Other factors may also contribute to lower Q2 inflation, such as declining commodity and energy prices. Australia's export index for iron ore and gas has shown a downward trend, and petrol prices fell by an average of 4–6% in June–July.

If Q2 inflation slows more than expected, the likelihood of an RBA rate cut at the August meeting will rise sharply, especially given the weak labor market data. According to the latest figures, Australia's overall unemployment rate rose to 4.3%—its highest since November 2021—while youth unemployment (ages 16–24) surged to 10.4% (from the previous 9.5%). The number of employed people rose by only 2,000, far below analysts' forecasts of a 20,000 increase. Meanwhile, full-time employment in June dropped by nearly 40,000, while part-time employment grew by over 40,000.

Thus, if Australia's quarterly CPI data meets or falls below expectations, the probability of a rate cut will rise to its highest levels. Given the lingering uncertainty around the outcome, a "red-tinged" release could put significant pressure on the Aussie and reinforce the downward trend in AUD/USD.
____
- _Instruction 1_
Rewrite the inflation passage beginning at the words "Thus, if Australia's" and stopping after "trend in AUD/USD.", substituting "Australian dollar" for "Aussie".
The records have no connection to the text about Australian inflation.

- _Excerpted records_
____
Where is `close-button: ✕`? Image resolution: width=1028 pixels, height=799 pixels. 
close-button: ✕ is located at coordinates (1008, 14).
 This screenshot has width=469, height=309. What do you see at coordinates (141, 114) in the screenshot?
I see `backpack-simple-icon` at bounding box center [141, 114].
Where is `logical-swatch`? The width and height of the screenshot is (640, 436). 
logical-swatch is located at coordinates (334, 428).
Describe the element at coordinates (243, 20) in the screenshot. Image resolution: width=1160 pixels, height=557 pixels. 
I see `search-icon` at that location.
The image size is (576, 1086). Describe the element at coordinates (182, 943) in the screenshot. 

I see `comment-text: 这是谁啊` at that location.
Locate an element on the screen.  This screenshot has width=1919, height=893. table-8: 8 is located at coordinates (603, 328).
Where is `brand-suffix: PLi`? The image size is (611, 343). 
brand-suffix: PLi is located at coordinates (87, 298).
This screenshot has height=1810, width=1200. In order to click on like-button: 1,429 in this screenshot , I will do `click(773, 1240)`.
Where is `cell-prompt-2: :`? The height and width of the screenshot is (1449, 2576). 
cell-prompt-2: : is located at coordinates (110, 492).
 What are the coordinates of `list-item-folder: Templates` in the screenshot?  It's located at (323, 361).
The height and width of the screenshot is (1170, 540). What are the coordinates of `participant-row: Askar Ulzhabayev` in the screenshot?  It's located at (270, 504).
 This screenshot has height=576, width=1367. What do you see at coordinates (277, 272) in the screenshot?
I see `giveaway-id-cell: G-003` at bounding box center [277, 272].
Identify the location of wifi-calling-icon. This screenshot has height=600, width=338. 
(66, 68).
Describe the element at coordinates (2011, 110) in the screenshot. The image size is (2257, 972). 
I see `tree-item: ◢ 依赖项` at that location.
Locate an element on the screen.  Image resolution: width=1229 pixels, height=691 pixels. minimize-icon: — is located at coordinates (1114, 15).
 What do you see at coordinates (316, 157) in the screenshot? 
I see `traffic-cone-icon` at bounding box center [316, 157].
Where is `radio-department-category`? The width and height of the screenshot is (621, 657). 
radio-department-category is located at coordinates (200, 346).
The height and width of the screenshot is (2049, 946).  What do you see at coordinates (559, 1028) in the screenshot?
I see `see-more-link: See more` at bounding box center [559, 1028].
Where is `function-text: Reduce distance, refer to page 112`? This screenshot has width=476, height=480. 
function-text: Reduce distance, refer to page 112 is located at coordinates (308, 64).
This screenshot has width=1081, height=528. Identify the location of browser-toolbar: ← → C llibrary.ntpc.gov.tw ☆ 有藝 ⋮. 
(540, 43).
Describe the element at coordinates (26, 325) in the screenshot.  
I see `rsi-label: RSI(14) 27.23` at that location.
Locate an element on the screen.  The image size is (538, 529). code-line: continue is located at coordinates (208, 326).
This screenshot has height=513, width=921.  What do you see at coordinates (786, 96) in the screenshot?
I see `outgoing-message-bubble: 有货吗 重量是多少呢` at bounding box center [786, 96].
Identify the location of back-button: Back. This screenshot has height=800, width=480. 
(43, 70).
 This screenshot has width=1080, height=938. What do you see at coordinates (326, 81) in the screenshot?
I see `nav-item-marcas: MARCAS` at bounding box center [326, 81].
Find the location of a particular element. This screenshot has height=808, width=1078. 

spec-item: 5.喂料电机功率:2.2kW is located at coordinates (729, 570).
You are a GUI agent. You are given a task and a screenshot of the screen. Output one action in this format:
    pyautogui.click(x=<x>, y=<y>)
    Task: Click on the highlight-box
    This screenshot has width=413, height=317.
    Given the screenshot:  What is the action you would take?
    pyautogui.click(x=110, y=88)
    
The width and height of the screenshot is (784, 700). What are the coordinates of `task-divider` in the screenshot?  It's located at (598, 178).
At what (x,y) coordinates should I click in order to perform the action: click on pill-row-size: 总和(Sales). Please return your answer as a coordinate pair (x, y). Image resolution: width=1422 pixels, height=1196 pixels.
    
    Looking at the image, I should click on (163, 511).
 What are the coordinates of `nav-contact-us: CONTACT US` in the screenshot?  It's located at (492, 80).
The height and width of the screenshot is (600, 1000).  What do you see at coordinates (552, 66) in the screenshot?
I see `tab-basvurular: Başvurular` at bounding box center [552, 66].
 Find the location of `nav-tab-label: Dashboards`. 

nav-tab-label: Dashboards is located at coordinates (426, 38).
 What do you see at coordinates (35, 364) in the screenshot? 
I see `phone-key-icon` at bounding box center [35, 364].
____
- _Instruction 2_
Duplicate the records exactly, beginning at the start of the records and stopping after the line that contains "This screenshot has width=469, height=309.".

- _Your solution 1_
Thus, if Australia's quarterly CPI data meets or falls below expectations, the probability of a rate cut will rise to its highest levels. Given the lingering uncertainty around the outcome, a "red-tinged" release could put significant pressure on the Australian dollar and reinforce the downward trend in AUD/USD.

- _Your solution 2_
Where is `close-button: ✕`? Image resolution: width=1028 pixels, height=799 pixels. 
close-button: ✕ is located at coordinates (1008, 14).
 This screenshot has width=469, height=309. What do you see at coordinates (141, 114) in the screenshot?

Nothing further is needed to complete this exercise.